Advogado especialista em direito imobiliário, Marcelo Mantuano classificou a exigência como "abusiva" e "ilegal" se não prevista na convenção do condomínio. O advogado da síndica, Faiçal Assrauy, afirmou que a denúncia sobre a caução é "caluniosa", pois ela está prevista no Estatuto e em Ata aprovada em Assembleia, e que "a exigência da caução nunca partiu dela".

Outras polêmicas incluem a falta de transparência na prestação de contas do condomínio, que arrecada cerca de R$ 700 mil por mês. Moradores afirmam não ter acesso a informações detalhadas sobre os gastos, reclamando da falta de reuniões e de detalhes sobre funcionários e investimentos. O advogado Faiçal Assrauy contestou as acusações, afirmando que os números "sempre estiveram à disposição (na forma da lei, e estatuto)" e que as denúncias seriam "fruto de ambição política da oposição".

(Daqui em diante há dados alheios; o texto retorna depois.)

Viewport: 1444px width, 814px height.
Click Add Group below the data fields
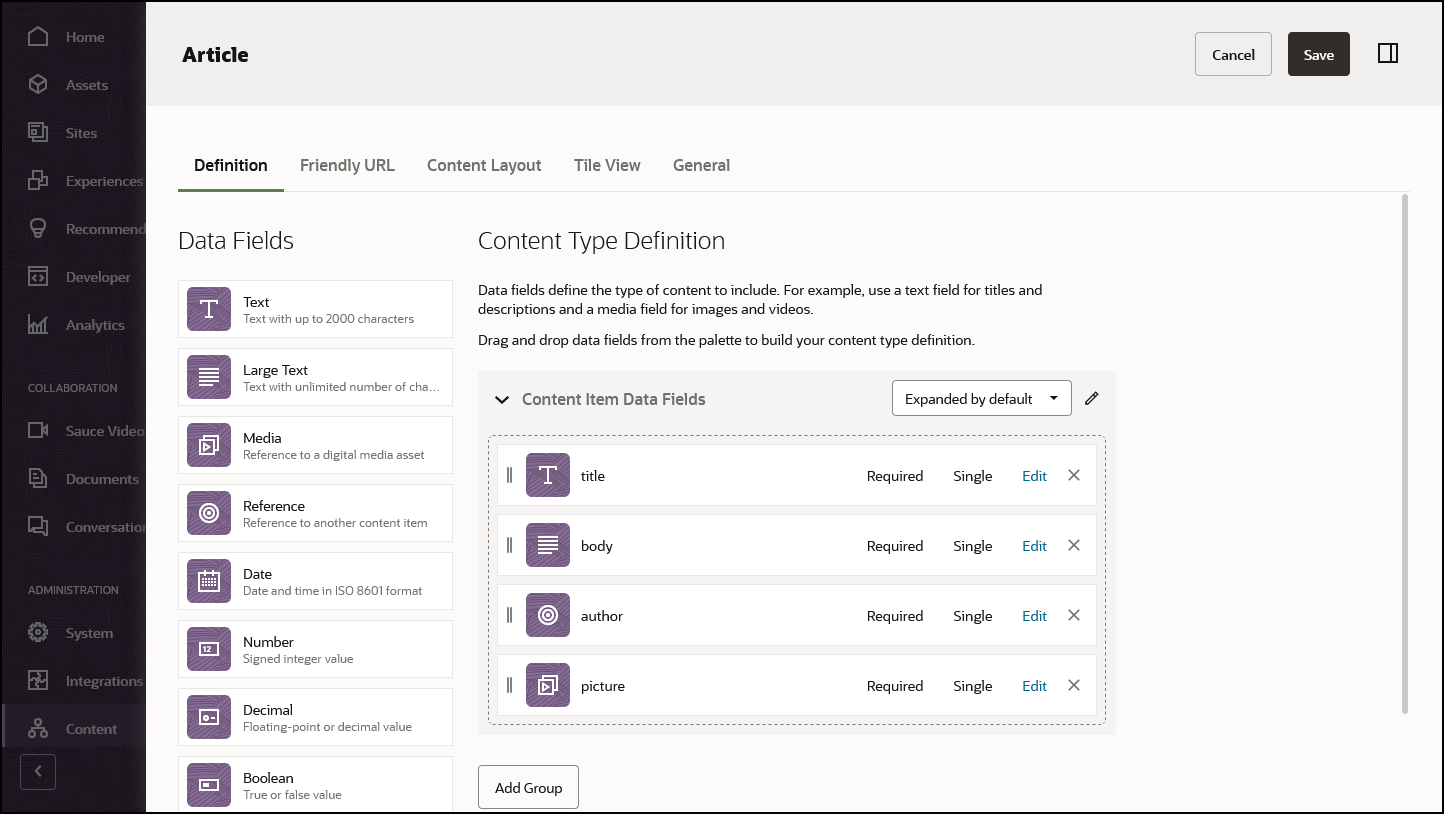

Há também relatos de "assédio jurídico" contra quem questiona a síndica, com moradores temendo processos na Justiça. O defensor do condomínio argumentou que qualquer "calúnia, injúria e acusações inverídicas" "podem e devem ser alvo de responsabilização judicial".

Falta de segurança

Desde 2017, o condomínio não possui o Auto de Vistoria do Corpo de Bombeiros (AVCB), o que gerou a ação do MPMG. Irregularidades como a falta ou insuficiência de sinalização e iluminação de emergência, ausência de brigadista, extintores fora das normas e sistema de hidrantes incompleto foram constatadas. A impossibilidade de as escadas dos caminhões dos bombeiros alcançarem os andares superiores torna os hidrantes em todos os andares indispensáveis.

A estimativa é que as adequações custem cerca de R$ 2 milhões. O advogado do condomínio afirmou que é interesse da administração solucionar a questão do AVCB, mas que, por ser um bem tombado e projeto de Oscar Niemeyer, a confecção do projeto cabe ao Instituto Niemeyer e a aprovação, aos órgãos culturais. Na época, o promotor Fabrício Costa Lopo explicou a O TEMPO que o MPMG tentou conciliar a obrigação legal com a capacidade econômica do condomínio, sem sucesso, levando à ação judicial.